◆ Problem ◆
Convert the listing, starting at the line that contains "This screenshot has height=607, width=1080." and ending at the line that contains "The height and width of the screenshot is (1140, 1920).", into a Markdown table with the columns Row and Line. Number each line in Row, put its text in Line, and leave out blank lines.

◆ Data for processing ◆
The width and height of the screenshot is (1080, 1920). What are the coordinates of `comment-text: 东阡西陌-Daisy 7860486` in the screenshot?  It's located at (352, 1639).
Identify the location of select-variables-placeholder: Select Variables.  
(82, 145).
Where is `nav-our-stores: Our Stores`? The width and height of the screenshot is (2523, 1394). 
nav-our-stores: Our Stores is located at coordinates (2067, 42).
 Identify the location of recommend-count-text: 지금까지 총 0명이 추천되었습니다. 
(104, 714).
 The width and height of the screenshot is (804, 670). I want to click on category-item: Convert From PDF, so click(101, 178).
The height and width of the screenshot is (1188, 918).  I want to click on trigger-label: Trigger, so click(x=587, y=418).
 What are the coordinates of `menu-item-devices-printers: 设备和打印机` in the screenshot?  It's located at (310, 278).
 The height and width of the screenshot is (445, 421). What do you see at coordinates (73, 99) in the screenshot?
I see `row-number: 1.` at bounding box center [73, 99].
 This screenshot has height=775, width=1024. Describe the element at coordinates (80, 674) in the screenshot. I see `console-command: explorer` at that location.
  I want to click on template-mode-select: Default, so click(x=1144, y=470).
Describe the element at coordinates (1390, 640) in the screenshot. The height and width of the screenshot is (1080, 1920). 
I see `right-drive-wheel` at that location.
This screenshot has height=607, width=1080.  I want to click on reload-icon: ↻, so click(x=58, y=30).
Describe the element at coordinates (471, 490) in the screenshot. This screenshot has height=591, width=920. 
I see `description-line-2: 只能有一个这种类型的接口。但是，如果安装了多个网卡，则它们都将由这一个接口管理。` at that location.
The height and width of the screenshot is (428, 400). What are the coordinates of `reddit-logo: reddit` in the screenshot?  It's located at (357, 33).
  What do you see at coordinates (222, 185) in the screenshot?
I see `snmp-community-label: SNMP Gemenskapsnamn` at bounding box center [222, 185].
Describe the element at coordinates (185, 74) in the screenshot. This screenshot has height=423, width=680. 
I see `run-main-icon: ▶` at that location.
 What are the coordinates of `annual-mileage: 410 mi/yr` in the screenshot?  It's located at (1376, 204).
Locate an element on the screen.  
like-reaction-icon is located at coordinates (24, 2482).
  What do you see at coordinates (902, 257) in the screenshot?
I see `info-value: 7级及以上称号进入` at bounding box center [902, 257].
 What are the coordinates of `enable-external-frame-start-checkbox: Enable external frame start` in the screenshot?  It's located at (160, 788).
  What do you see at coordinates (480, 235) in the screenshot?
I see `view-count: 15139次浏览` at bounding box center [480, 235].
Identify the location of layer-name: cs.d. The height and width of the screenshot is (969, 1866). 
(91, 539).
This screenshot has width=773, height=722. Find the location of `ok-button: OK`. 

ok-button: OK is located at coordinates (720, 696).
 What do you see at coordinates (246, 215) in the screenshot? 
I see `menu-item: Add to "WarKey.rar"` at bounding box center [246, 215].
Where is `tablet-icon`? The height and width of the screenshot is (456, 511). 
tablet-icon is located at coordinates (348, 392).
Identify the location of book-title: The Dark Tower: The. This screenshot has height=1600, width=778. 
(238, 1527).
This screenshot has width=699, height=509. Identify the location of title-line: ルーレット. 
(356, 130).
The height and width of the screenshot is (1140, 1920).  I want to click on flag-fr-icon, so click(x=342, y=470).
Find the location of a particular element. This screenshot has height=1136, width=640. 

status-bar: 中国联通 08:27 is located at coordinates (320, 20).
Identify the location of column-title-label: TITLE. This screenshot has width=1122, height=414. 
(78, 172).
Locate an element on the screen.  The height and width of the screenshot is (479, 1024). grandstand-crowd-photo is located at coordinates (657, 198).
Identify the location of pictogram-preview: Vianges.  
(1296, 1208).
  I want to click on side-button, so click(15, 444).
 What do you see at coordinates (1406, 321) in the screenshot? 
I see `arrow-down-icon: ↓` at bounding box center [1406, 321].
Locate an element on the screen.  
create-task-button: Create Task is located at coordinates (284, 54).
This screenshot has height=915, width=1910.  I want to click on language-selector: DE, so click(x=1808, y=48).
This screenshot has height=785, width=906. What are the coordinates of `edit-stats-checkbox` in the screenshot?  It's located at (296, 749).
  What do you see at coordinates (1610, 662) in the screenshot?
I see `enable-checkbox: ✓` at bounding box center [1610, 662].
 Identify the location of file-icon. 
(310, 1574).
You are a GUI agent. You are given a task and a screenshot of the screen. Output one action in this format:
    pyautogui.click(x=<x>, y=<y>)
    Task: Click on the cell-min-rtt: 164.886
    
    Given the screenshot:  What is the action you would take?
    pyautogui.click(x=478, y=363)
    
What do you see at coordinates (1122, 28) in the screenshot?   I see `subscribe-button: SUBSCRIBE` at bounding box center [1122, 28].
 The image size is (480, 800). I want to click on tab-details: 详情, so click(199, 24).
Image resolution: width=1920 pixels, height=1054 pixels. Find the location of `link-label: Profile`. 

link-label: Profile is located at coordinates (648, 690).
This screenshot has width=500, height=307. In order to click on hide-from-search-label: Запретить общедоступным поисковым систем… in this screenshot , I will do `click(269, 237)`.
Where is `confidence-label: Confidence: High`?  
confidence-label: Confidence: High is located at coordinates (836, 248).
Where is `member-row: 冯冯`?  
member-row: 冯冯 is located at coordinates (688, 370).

◆ Answer ◆
| Row | Line |
|---|---|
| 1 | This screenshot has height=607, width=1080.  I want to click on reload-icon: ↻, so click(x=58, y=30). |
| 2 | Describe the element at coordinates (471, 490) in the screenshot. This screenshot has height=591, width=920.  |
| 3 | I see `description-line-2: 只能有一个这种类型的接口。但是，如果安装了多个网卡，则它们都将由这一个接口管理。` at that location. |
| 4 | The height and width of the screenshot is (428, 400). What are the coordinates of `reddit-logo: reddit` in the screenshot?  It's located at (357, 33). |
| 5 |   What do you see at coordinates (222, 185) in the screenshot? |
| 6 | I see `snmp-community-label: SNMP Gemenskapsnamn` at bounding box center [222, 185]. |
| 7 | Describe the element at coordinates (185, 74) in the screenshot. This screenshot has height=423, width=680.  |
| 8 | I see `run-main-icon: ▶` at that location. |
| 9 |  What are the coordinates of `annual-mileage: 410 mi/yr` in the screenshot?  It's located at (1376, 204). |
| 10 | Locate an element on the screen.   |
| 11 | like-reaction-icon is located at coordinates (24, 2482). |
| 12 |   What do you see at coordinates (902, 257) in the screenshot? |
| 13 | I see `info-value: 7级及以上称号进入` at bounding box center [902, 257]. |
| 14 |  What are the coordinates of `enable-external-frame-start-checkbox: Enable external frame start` in the screenshot?  It's located at (160, 788). |
| 15 |   What do you see at coordinates (480, 235) in the screenshot? |
| 16 | I see `view-count: 15139次浏览` at bounding box center [480, 235]. |
| 17 | Identify the location of layer-name: cs.d. The height and width of the screenshot is (969, 1866).  |
| 18 | (91, 539). |
| 19 | This screenshot has width=773, height=722. Find the location of `ok-button: OK`.  |
| 20 | ok-button: OK is located at coordinates (720, 696). |
| 21 |  What do you see at coordinates (246, 215) in the screenshot?  |
| 22 | I see `menu-item: Add to "WarKey.rar"` at bounding box center [246, 215]. |
| 23 | Where is `tablet-icon`? The height and width of the screenshot is (456, 511).  |
| 24 | tablet-icon is located at coordinates (348, 392). |
| 25 | Identify the location of book-title: The Dark Tower: The. This screenshot has height=1600, width=778.  |
| 26 | (238, 1527). |
| 27 | This screenshot has width=699, height=509. Identify the location of title-line: ルーレット.  |
| 28 | (356, 130). |
| 29 | The height and width of the screenshot is (1140, 1920).  I want to click on flag-fr-icon, so click(x=342, y=470). |